* _Directive_: Rewrite the part of the records that opens with the line containing "Where should I click to: Remove" and continues through the end of the records, both ends included, as a Markdown table with the columns Number and Entry, one row per line, omitting blank lines and leaving the pictures out.

[Start of Items]

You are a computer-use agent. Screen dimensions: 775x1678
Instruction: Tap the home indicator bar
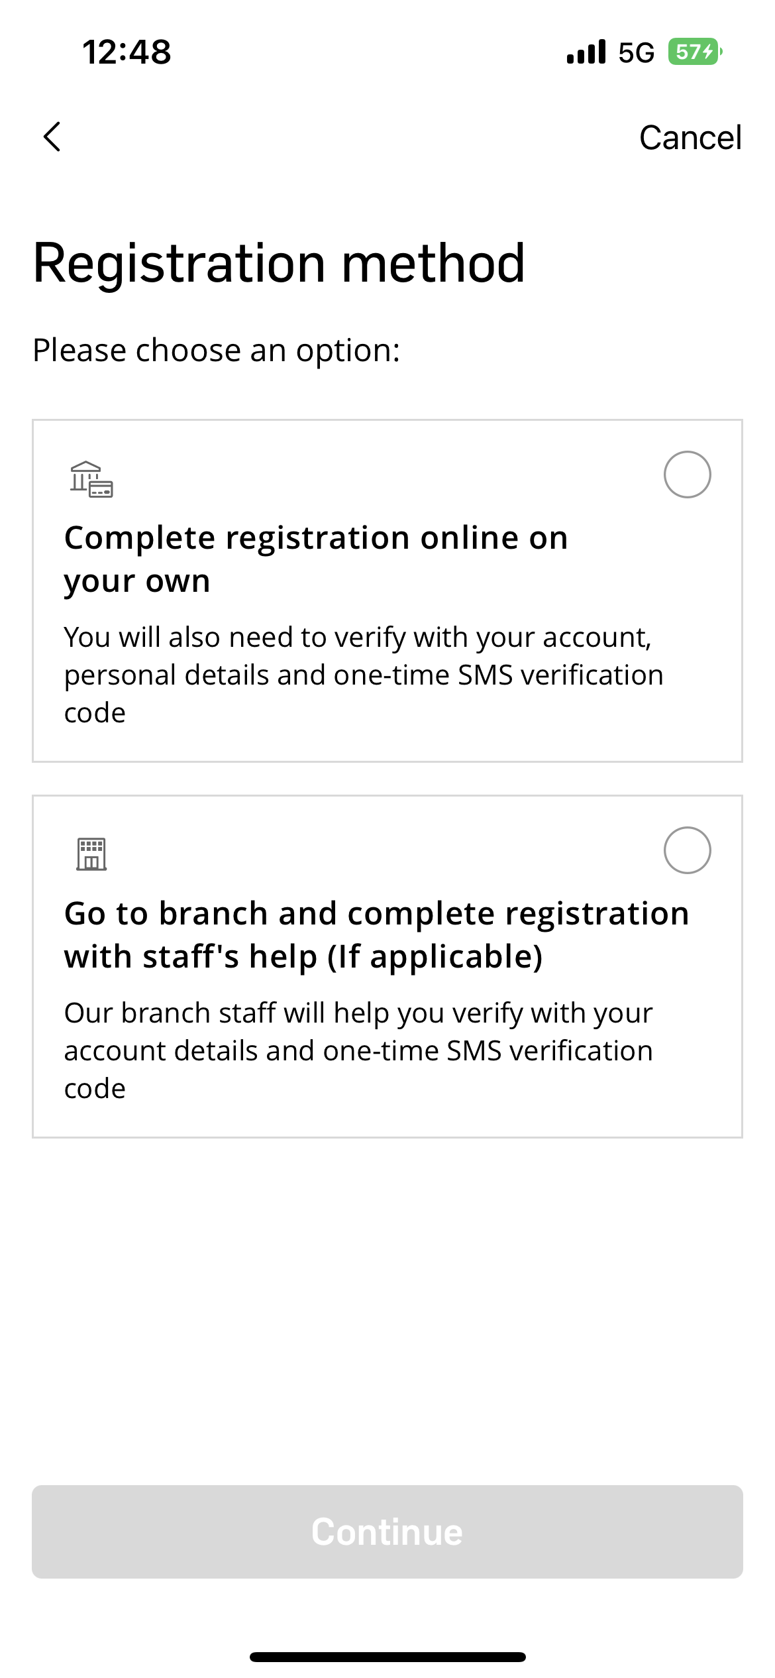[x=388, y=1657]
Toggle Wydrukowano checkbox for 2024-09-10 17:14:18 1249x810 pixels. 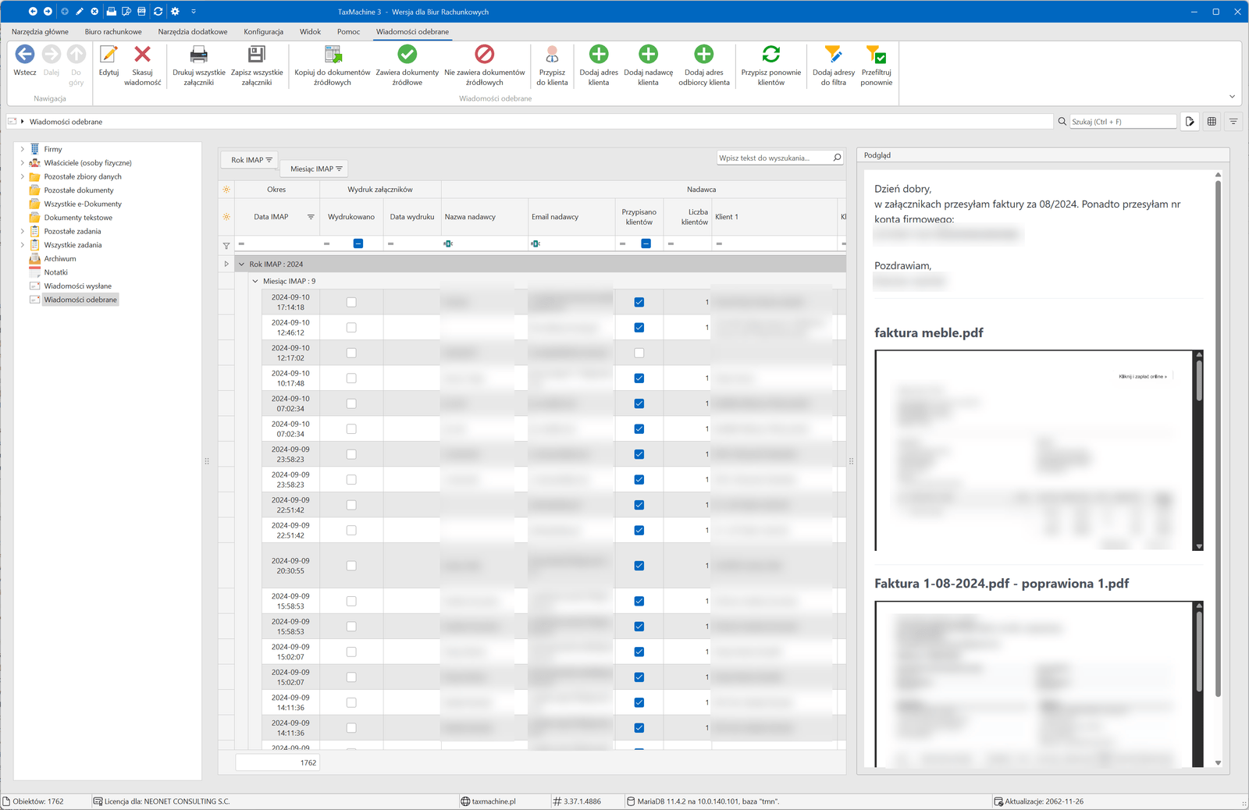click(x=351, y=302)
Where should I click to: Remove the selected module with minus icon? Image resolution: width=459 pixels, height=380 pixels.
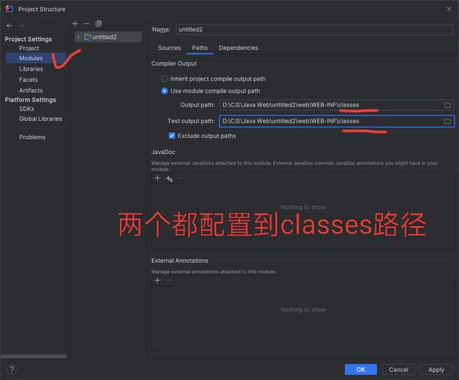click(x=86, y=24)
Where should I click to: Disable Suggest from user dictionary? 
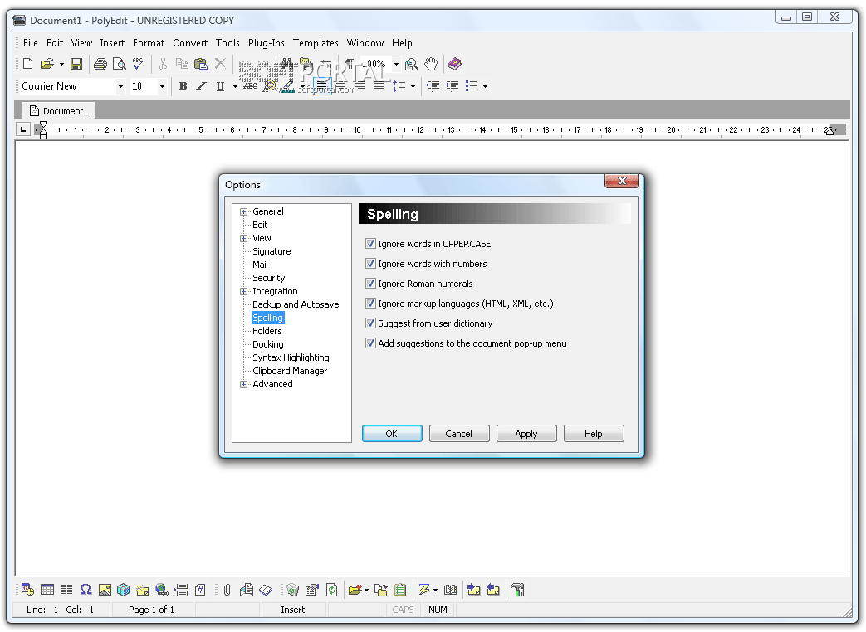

[End of Items]

* _Task solution_:
| Number | Entry |
|---|---|
| 1 | Where should I click to: Remove the selected module with minus icon? Image resolution: width=459 pixels, height=380 pixels. |
| 2 | click(x=86, y=24) |
| 3 | Where should I click to: Disable Suggest from user dictionary?  |